§ EXERCISE OBJECTIVE:
Set down the data again in full, keeping every line exactly as it is.

********

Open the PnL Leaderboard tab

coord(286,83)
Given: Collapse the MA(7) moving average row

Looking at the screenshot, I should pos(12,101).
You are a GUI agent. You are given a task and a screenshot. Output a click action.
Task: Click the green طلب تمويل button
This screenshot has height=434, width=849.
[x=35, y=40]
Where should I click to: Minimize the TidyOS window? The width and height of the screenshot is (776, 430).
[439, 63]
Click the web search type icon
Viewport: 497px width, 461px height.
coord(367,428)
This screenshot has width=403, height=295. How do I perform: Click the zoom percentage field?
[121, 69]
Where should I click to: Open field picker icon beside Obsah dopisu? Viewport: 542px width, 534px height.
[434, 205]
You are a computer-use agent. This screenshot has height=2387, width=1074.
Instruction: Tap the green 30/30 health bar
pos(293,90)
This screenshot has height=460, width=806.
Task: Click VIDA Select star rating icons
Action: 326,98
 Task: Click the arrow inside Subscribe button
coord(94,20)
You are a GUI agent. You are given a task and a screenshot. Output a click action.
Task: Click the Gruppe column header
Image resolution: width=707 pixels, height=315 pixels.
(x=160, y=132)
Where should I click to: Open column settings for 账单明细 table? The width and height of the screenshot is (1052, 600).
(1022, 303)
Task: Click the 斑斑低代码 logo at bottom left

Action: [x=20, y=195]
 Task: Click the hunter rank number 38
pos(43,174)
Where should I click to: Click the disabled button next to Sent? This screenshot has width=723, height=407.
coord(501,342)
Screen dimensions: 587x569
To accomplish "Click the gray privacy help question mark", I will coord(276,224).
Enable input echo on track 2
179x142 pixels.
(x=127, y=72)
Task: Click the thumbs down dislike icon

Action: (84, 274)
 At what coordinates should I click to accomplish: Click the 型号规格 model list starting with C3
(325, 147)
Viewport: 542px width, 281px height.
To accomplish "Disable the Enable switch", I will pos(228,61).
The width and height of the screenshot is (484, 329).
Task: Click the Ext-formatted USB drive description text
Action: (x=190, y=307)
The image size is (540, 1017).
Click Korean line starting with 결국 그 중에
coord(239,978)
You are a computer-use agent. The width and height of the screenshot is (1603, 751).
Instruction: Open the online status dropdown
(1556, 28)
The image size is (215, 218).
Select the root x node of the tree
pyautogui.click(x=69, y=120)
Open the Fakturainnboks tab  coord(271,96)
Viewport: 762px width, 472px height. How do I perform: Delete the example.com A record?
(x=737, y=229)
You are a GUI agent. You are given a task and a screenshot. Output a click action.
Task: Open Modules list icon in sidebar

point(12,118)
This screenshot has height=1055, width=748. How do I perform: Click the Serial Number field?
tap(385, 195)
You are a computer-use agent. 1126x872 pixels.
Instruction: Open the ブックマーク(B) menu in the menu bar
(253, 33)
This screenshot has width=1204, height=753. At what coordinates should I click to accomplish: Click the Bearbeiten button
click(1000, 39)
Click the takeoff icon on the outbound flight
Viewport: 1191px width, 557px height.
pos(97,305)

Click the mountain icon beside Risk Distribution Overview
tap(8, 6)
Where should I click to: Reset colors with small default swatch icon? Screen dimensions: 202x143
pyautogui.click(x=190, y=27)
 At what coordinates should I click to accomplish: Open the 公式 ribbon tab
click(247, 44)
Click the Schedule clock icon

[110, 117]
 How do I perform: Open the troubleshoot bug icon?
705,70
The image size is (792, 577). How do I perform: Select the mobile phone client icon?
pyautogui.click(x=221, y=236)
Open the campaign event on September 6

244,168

********

§ WORKED SOLUTION:
Open the PnL Leaderboard tab

coord(286,83)
Given: Collapse the MA(7) moving average row

Looking at the screenshot, I should pos(12,101).
You are a GUI agent. You are given a task and a screenshot. Output a click action.
Task: Click the green طلب تمويل button
This screenshot has height=434, width=849.
[x=35, y=40]
Where should I click to: Minimize the TidyOS window? The width and height of the screenshot is (776, 430).
[439, 63]
Click the web search type icon
Viewport: 497px width, 461px height.
coord(367,428)
This screenshot has width=403, height=295. How do I perform: Click the zoom percentage field?
[121, 69]
Where should I click to: Open field picker icon beside Obsah dopisu? Viewport: 542px width, 534px height.
[434, 205]
You are a computer-use agent. This screenshot has height=2387, width=1074.
Instruction: Tap the green 30/30 health bar
pos(293,90)
This screenshot has height=460, width=806.
Task: Click VIDA Select star rating icons
Action: 326,98
 Task: Click the arrow inside Subscribe button
coord(94,20)
You are a GUI agent. You are given a task and a screenshot. Output a click action.
Task: Click the Gruppe column header
Image resolution: width=707 pixels, height=315 pixels.
(x=160, y=132)
Where should I click to: Open column settings for 账单明细 table? The width and height of the screenshot is (1052, 600).
(1022, 303)
Task: Click the 斑斑低代码 logo at bottom left

Action: [x=20, y=195]
 Task: Click the hunter rank number 38
pos(43,174)
Where should I click to: Click the disabled button next to Sent? This screenshot has width=723, height=407.
coord(501,342)
Screen dimensions: 587x569
To accomplish "Click the gray privacy help question mark", I will coord(276,224).
Enable input echo on track 2
179x142 pixels.
(x=127, y=72)
Task: Click the thumbs down dislike icon

Action: (84, 274)
 At what coordinates should I click to accomplish: Click the 型号规格 model list starting with C3
(325, 147)
Viewport: 542px width, 281px height.
To accomplish "Disable the Enable switch", I will pos(228,61).
The width and height of the screenshot is (484, 329).
Task: Click the Ext-formatted USB drive description text
Action: (x=190, y=307)
The image size is (540, 1017).
Click Korean line starting with 결국 그 중에
coord(239,978)
You are a computer-use agent. The width and height of the screenshot is (1603, 751).
Instruction: Open the online status dropdown
(1556, 28)
The image size is (215, 218).
Select the root x node of the tree
pyautogui.click(x=69, y=120)
Open the Fakturainnboks tab  coord(271,96)
Viewport: 762px width, 472px height. How do I perform: Delete the example.com A record?
(x=737, y=229)
You are a GUI agent. You are given a task and a screenshot. Output a click action.
Task: Open Modules list icon in sidebar

point(12,118)
This screenshot has height=1055, width=748. How do I perform: Click the Serial Number field?
tap(385, 195)
You are a computer-use agent. 1126x872 pixels.
Instruction: Open the ブックマーク(B) menu in the menu bar
(253, 33)
This screenshot has width=1204, height=753. At what coordinates should I click to accomplish: Click the Bearbeiten button
click(1000, 39)
Click the takeoff icon on the outbound flight
Viewport: 1191px width, 557px height.
pos(97,305)

Click the mountain icon beside Risk Distribution Overview
tap(8, 6)
Where should I click to: Reset colors with small default swatch icon? Screen dimensions: 202x143
pyautogui.click(x=190, y=27)
 At what coordinates should I click to accomplish: Open the 公式 ribbon tab
click(247, 44)
Click the Schedule clock icon

[110, 117]
 How do I perform: Open the troubleshoot bug icon?
705,70
The image size is (792, 577). How do I perform: Select the mobile phone client icon?
pyautogui.click(x=221, y=236)
Open the campaign event on September 6

244,168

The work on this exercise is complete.